Web browser – Refers to browsers for the World Wide Web (WWW) enabling one to hook up with network servers to obtain HTML documents and Web pages
Web page – Refers to on-line advertisement or information on the world wide web encouraging business or getting information.
Weight – Is the relative importance given to an individual item included in forecasting.
Weighted average - The average of several items, where each item is ascribed a weight. according to its importance. The weights must add up to 1.
Weighted average costing – Is the procedure for computing the unit cost of a process. Beginning work in process inventory costs are added to the costs of the current period, then a weighted average is obtained by dividing the combined costs by equivalent units.
Weighted average cost of capital (WACC) – This method weights the percentage cost of each component by the percentage of that component in the financial structure.
Weighted average inventory method – This is an inventory valuation method in calculation in which the weighted average cost per unit for the period is the cost of the goods available for sale divided by the number of units available for sale.
Weighting – A process which adjusts and index number to take into account the relative importance of a variable.
Welfare - Government programs that supplement the incomes of the needy.
White-collar union - A union which represents non manual workers (office workers, management and professional staff).
White paper - 1. is a government report; bound in white; also called a white book. Or2. a short treatise whose purpose is to educate industry customers. Or 3. an authoritative report on a major issue, as by a team of journalists.
Wholesale banks - Banks specialising in large scale deposits, and loans and dealing mainly with companies.
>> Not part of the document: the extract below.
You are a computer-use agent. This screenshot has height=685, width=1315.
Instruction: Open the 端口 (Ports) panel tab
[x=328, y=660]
Wide area network (WAN) – Is a network comprising a large geographic area.
Wi-Fi (wireless fidelity) - Is the popular term for a high frequency wireless local area network.
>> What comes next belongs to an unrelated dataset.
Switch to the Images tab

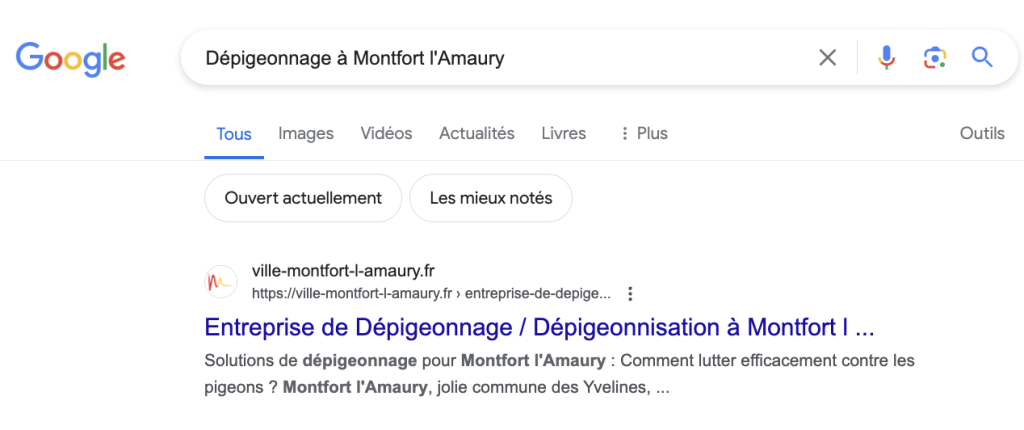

Willingness to pay - The maximum amount that a buyer will pay for a good.
Withdrawals (W) (or leakages) - Income earned by households and not passed on to firms in return for goods and services purchased, and income earned by firms and not passed on to households in return for factor services purchased. Withdrawals equal net saving (S) plus net taxes (T) plus expenditure on imports (M): W= S + T + M.
Withholding - 1. an income tax that is being withheld from the employees' wages and the firm is paying directly to the government. Or 2. a tax which is deducted from the dividends payable on investments which are to paid people residing in other countries.
Work cell – Refers to a physical or logical grouping of resources that performs a defined job or task.
Work papers – These refer to in accounting the documents that show the evidence which auditors have gathered through the work they have done, these papers also show the methods and different procedures the auditors have followed, and what conclusions the auditors have arrived at in the audit of the financial statements.
Work in progress - The value of partly finished (ie. partly manufactured) goods.
Works councils - Committees, made up of workers, who are consulted or informed on matters that affect employees.
Work study - A process which investigates the best possible way to use business resources.
Work to rule - When employees do not carry out duties which are not in their employment contract.
World bank - International Bank For Reconstruction and Development (IBRD).
World price - The price of a good that prevails in the world market for that good.
World wide web (WWW) – Refers to the internet system for worldwide hypertext linking of multimedia documents, making the relationship of information that is common between documents easily accessible and completely independent of physical location.
Worm – A destructive computer program that replicates itself and penetrates a valid computer system. It may also spread within a network.
Worth – Refers to something having a specified value.
Success is going from failure to failure without a loss of enthusiasm.